From the investment apps your colleagues recommend to the mortgage advice that just feels “right” because everyone does it that way, invisible social forces shape every financial choice we make, according to a new book, “Irrational Together: The Social Forces That Invisibly Shape Our Economic Behavior” by Adam S. Hayes, an economic sociologist and frequent Investopedia contributor.
“Money decisions are never just about the money: They are social performances shaped by the stories, expectations, and relationships that surround us,” Hayes said. “Belonging to a social category—whether a religious community, a profession, or even a die-hard fandom—provides baseline scripts for how ‘people like us’ transact, spend, and invest.”
The good news? Once you understand how these hidden influences work, you can make choices that better align with your goals rather than just your social expectations.
Key Takeaways
- Your cultural background can make “irrational” financial decisions feel perfectly logical within your value system.
- Gender differences in financial behavior stem largely from social conditioning rather than biological preferences.
How Cultural Values Override Financial Logic
Hayes offered a personal example to illustrate how cultural values trump financial logic. His mother carried expensive credit card debt at 20% interest while refusing his suggestion to use a cheaper 5% home equity loan to pay it off.
“The house was her hard-won symbol of stability and accomplishment,” Hayes said. “Touching that equity felt like desecrating the American Dream, so the ‘irrational’ high-interest payments were, within her cultural logic, the only acceptable path.”
Important
Hayes argues that group membership supplies scripts for acceptable financial behavior and enforces them through subtle social sanctions. When a critical mass piles into a particular investment or avoids certain purchases, you might follow along to avoid looking naive or out of touch.
Your Social Network Acts as Your Implicit Financial Advisor
Money doesn’t just flow through bank accounts—it travels along social connections, carrying expectations and judgments with it. Hayes’s book identifies three major ways this social background shapes our financial decisions:
- It extends your reach: Colleagues, neighbors, and even distant relatives can provide valuable financial opportunities, bridging different social circles for you.
- It filters norms and information: Friends who are frugal can make lavish purchases feel transgressive, while a startup-focused peer group might normalize throwing savings into risky cryptocurrency ventures.
- Reputational management: Lending money to friends, tipping familiar service workers, or contributing to community fundraisers is less about the money itself and more about signaling reliability to people who might provide future favors or support.
How This Affects Gender and Money
Hayes’s book reveals that social conditioning, not inherent preferences, drives gender differences in financial behavior. These patterns often flip as we shift cultural contexts.
“In patriarchal U.S. labor markets, women were 70% less likely to apply for a job when pay hinged on outperforming a co-worker, reinforcing the stereotype that men relish competition,” Hayes said. But the stereotype of the competitive male is far from universal. “In India’s matrilineal Khasi society—where daughters inherit property and husbands move into the wife’s home—women proved more competitive than men in identical lab tasks.”

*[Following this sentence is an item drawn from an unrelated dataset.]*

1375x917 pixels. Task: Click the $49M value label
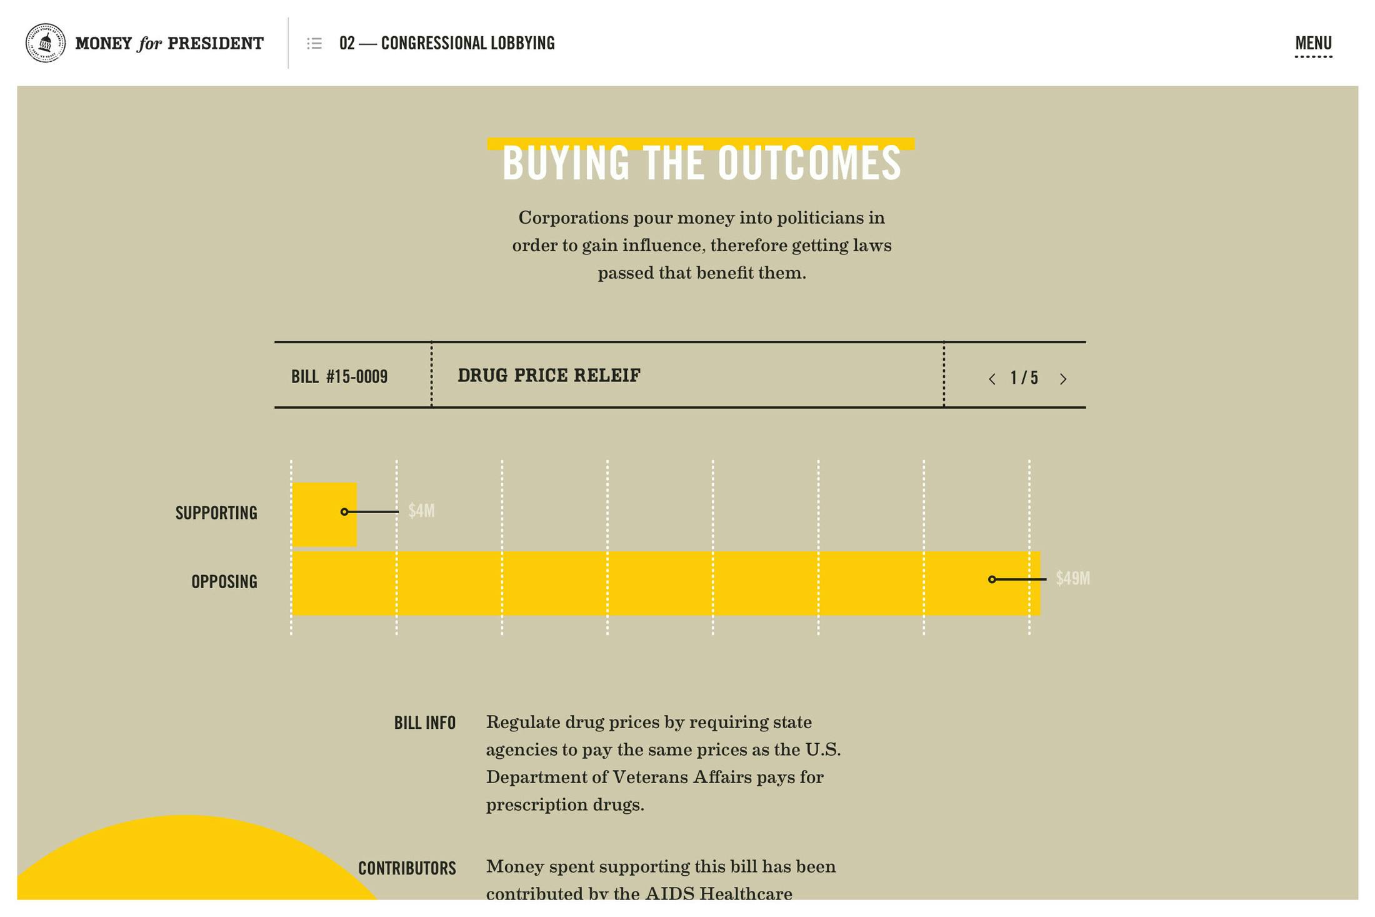click(1073, 578)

Hayes also studied Israel’s ultra-Orthodox Jewish communities, where traditional gender roles reverse around economics. “The same biological males who are presumed to be natural risk-takers grow averse to uncertainty once their status depends on piety rather than market success,” he said, noting how men who dedicate their lives to religious study become more financially cautious than the bread-winning women.

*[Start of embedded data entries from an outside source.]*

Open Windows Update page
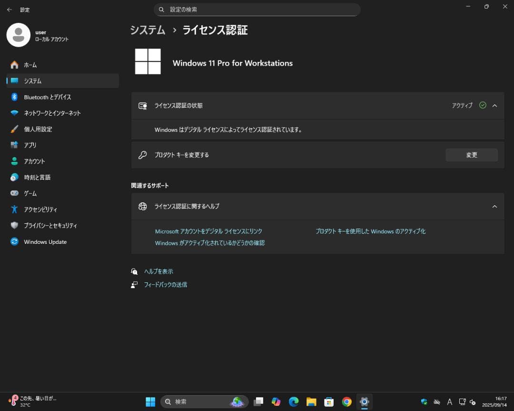514x411 pixels. tap(45, 242)
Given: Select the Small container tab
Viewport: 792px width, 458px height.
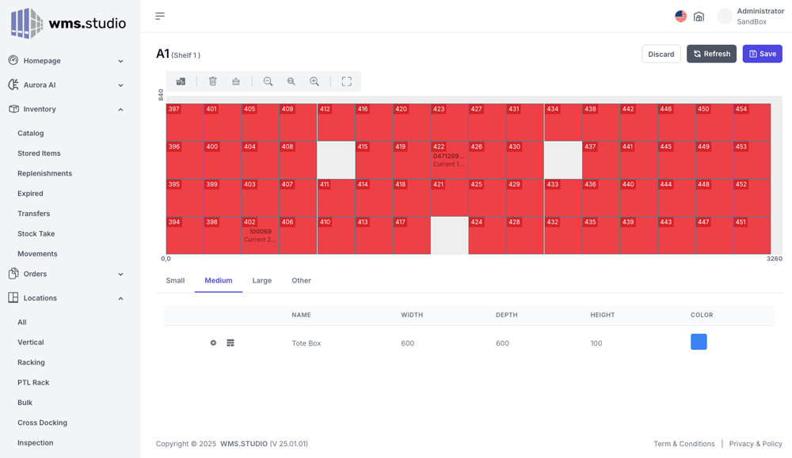Looking at the screenshot, I should 175,281.
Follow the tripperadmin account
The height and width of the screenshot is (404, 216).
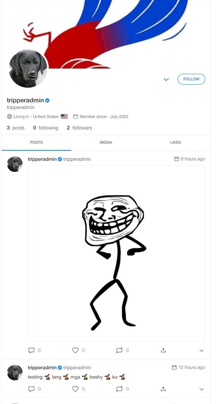[x=191, y=79]
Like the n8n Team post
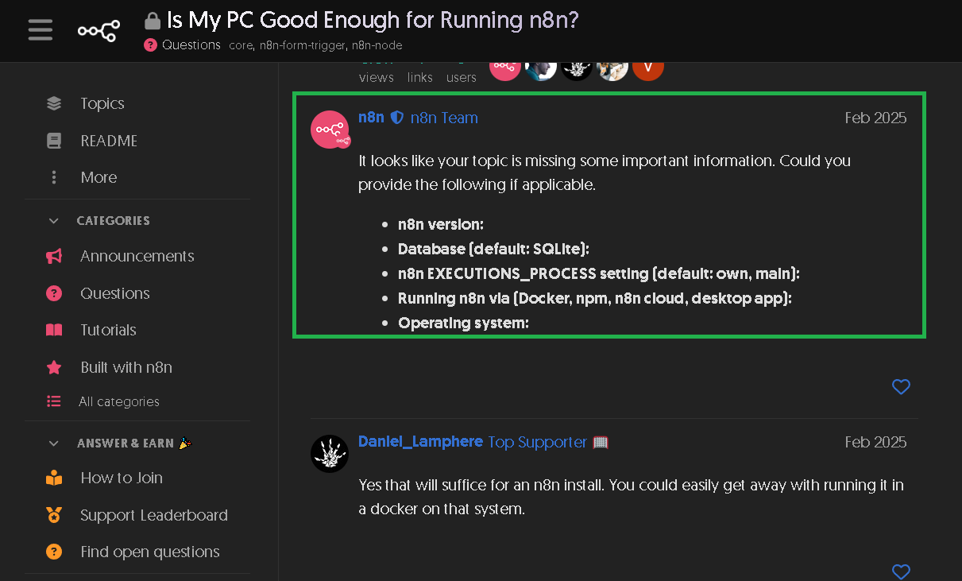This screenshot has height=581, width=962. coord(901,387)
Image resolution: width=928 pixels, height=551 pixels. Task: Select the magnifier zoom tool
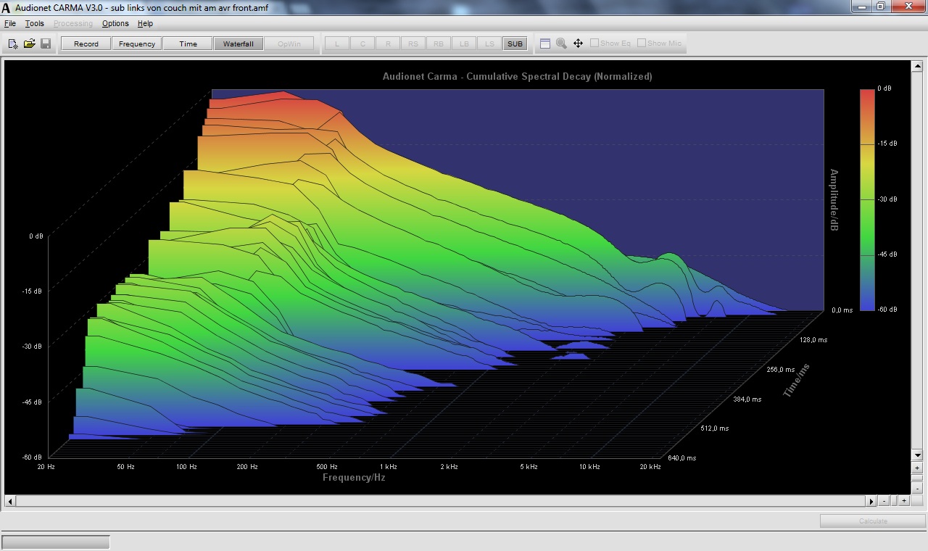(561, 44)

“Each gender is responding to the kind of resources society has taught it to value, not to an innate calculus,” he said.
Tip
Just as we often move among social groups throughout the day, our spending patterns often shift accordingly. “Identities switch on and off from one context to another,” Hayes said. “The same person may be a cautious accountant at work yet a free-spending soccer parent on the weekend.”
How To Deal With These Social Influences
Hayes recommends several strategies for identifying when social forces are driving financial decisions:
- Name the script: “Before a major financial move, ask whose approval you might be courting and which identity you are performing,” he said.

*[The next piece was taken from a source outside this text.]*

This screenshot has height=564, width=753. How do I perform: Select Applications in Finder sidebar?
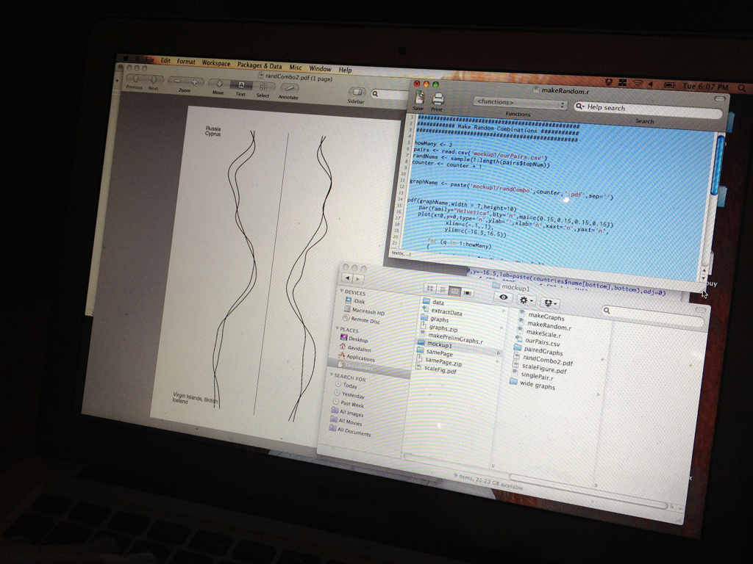pyautogui.click(x=360, y=358)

- Think through a counterfactual: Picture making the same decision in front of a completely different audience. “If the choice flips, social pressure rather than pure preference is probably driving the outcome,” he noted.
- Diversify your advisors: “Seek advice from people who sit outside your primary circle,” he said. That dilutes any “echo-chamber effects.”
- Establish your own measures of success: Hayes recommends defining what matters most to you—”security, autonomy, impact, or whatever matters most to you—so that group cues become just one input rather than the default autopilot.”
The Bottom Line
Your financial decisions aren’t just about numbers—they’re social performances shaped by the relationships, expectations, and cultural stories surrounding you. Understanding these invisible influences doesn’t eliminate them, but it creates space for choices that align more closely with your genuine priorities rather than social expectations.
“Conscious reflection will not dissolve every bias,” Hayes warns, “but it will widen the margin for acting on priorities that feel genuinely your own.”